The CD plots substantiate \(\textsc {Learn}\_\textsc {Cmsa}\)’s dominance over competing algorithms across all datasets, with \(\textsc {Aco}_{\textrm{neg}}^+\) trailing as a significant secondary. Cmsa and CPLEX are closely matched, yet Cmsa displays superiority in a comprehensive assessment of instances (as depicted in Fig. 2a). It is important to note that the differences between Cmsa and CPLEX is greatest in the context of small-size alphabets (\(|\Sigma |=4\); see Fig. 2b), reduces considerably with \(|\Sigma |=12\) (Fig. 2c), and disappears for \(|\Sigma |=20\) (Fig. 2d). Note that this suggests that, with an increasing alphabet size, the FFMSP seems to become easier to solve. The graphical analysis also confirms the non-competitiveness of the standalone BA variant.
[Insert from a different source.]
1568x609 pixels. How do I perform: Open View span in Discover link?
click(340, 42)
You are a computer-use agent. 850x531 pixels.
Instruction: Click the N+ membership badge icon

5 Conclusions and Future Work

In this paper, we have proposed a hybrid variant of the Cmsa algorithm, based on a combination with a population-based metaheuristic (bacterial algorithm, BA) whose population provides, at each iteration of Cmsa, the solutions that are merged into the current sub-instance of Cmsa. In turn, the solution provided by the ILP solver when solving the current sub-instance of Cmsa is fed back into the population of the BA. Therefore, it can be said that the proposed \(\textsc {Learn}\_\textsc {Cmsa}\) algorithm is based on two memory mechanisms: (1) the sub-instance of Cmsa and (2) the population of BA. Both algorithms—Cmsa and BA—employ a mutual interaction to improve each other’s search process. The proposed algorithm is applied to the so-called far from most string problem, an NP-hard problem from the field of bioinformatics. The obtained results show, first, that \(\textsc {Learn}\_\textsc {Cmsa}\) performs significantly better than its two algorithm components (Cmsa and BA). Second, our results show that \(\textsc {Learn}\_\textsc {Cmsa}\) is a new state-of-the-art approach for solving the far from most strings problem.

However, our new \(\textsc {Learn}\_\textsc {Cmsa}\) approach certainly also has limitations. The first limitation concerns an elevated number of algorithm parameters, which results from this new algorithm being designed as a combination of two standalone approaches, each one coming with its own set of parameters. A second possible limitation is that the sub-ordinate optimization technique which is used within \(\textsc {Learn}\_\textsc {Cmsa}\)—BA, in the case of this paper—must work harmonically with the outer Cmsa approach. When an optimization problem different to the far from most string problem is considered, BA might not work well for this purpose, and finding a suitable technique might not be straightforward in all cases.

In future work, we plan to apply the same mechanism to other NP-hard combinatorial optimization problems to show the universal use of the proposed technique. Moreover, we plan to replace the BA mechanism by other population-based metaheuristics to show the generality of our algorithmic proposal.